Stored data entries

◆ ◆ ◆

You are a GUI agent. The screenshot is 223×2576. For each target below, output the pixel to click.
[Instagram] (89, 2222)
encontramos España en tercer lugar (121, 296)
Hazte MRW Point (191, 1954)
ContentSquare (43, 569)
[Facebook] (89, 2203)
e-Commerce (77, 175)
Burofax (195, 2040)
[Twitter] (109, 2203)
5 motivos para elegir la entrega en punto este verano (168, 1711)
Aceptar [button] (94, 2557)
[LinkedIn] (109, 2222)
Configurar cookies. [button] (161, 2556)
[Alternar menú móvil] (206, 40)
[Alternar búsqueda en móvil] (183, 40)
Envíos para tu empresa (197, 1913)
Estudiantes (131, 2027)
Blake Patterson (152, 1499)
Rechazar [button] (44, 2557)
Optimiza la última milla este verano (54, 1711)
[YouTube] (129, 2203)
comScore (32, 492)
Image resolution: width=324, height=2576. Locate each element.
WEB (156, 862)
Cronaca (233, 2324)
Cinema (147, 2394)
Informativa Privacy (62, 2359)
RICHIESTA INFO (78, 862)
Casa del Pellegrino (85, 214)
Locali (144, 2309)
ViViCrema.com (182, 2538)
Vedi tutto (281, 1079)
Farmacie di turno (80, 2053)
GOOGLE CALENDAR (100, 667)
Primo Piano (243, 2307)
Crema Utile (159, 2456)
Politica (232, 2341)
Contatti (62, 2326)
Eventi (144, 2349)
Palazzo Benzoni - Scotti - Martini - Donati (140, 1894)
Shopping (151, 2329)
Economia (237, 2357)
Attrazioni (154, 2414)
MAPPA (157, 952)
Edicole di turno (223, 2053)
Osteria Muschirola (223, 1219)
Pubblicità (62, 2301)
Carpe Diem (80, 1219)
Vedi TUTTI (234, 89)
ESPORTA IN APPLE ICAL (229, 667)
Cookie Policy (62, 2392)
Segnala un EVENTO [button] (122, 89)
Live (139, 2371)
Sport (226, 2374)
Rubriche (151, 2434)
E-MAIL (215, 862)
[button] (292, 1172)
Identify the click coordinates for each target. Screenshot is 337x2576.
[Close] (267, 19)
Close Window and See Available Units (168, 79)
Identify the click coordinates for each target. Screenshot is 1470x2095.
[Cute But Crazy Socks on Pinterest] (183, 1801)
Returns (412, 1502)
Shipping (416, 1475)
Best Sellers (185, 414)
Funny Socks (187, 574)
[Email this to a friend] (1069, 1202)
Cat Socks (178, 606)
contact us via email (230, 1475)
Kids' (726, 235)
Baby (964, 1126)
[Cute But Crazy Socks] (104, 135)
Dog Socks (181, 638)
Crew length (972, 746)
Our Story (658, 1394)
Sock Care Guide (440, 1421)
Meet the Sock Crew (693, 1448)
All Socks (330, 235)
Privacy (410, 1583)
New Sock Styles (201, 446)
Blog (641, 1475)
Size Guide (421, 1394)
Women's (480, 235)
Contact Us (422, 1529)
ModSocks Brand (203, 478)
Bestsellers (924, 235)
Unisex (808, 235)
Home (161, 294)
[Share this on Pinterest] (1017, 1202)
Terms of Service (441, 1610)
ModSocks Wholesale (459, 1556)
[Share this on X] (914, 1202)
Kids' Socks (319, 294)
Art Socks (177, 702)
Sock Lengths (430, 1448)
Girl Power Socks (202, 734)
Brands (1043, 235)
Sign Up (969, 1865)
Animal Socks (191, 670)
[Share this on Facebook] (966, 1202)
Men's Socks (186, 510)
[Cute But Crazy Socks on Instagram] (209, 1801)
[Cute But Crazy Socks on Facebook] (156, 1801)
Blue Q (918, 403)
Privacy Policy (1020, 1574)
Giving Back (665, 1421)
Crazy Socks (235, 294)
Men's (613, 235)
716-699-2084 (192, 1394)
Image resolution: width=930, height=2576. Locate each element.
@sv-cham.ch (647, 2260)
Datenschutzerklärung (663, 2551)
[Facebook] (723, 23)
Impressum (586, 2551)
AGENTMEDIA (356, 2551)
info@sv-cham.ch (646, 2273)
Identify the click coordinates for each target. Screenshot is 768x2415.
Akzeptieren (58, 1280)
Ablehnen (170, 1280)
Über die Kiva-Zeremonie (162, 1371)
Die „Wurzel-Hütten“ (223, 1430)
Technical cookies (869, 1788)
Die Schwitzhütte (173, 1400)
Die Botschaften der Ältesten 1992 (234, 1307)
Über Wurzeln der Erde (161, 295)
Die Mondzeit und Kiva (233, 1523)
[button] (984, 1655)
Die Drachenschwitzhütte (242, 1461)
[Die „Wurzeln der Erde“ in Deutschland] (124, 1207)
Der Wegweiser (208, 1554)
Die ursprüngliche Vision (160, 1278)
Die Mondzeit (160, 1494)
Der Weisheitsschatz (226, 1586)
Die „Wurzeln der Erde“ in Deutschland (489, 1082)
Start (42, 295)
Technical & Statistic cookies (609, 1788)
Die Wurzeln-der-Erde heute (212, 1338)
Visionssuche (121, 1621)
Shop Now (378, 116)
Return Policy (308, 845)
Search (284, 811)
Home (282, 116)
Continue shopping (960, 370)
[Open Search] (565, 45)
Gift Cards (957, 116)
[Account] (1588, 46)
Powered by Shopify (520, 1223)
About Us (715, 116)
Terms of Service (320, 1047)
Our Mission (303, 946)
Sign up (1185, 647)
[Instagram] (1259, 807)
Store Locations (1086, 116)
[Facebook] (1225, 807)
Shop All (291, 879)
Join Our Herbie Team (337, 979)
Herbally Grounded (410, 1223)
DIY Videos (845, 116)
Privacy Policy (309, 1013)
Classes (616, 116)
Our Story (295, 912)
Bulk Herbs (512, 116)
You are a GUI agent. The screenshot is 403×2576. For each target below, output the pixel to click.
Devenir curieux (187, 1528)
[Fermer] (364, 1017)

◆ ◆ ◆

Exercise goal:
Look through the entries above. Extract each line with the word "pixel".

Your response:
You are a GUI agent. The screenshot is 223×2576. For each target below, output the pixel to click.
You are a GUI agent. The screenshot is 403×2576. For each target below, output the pixel to click.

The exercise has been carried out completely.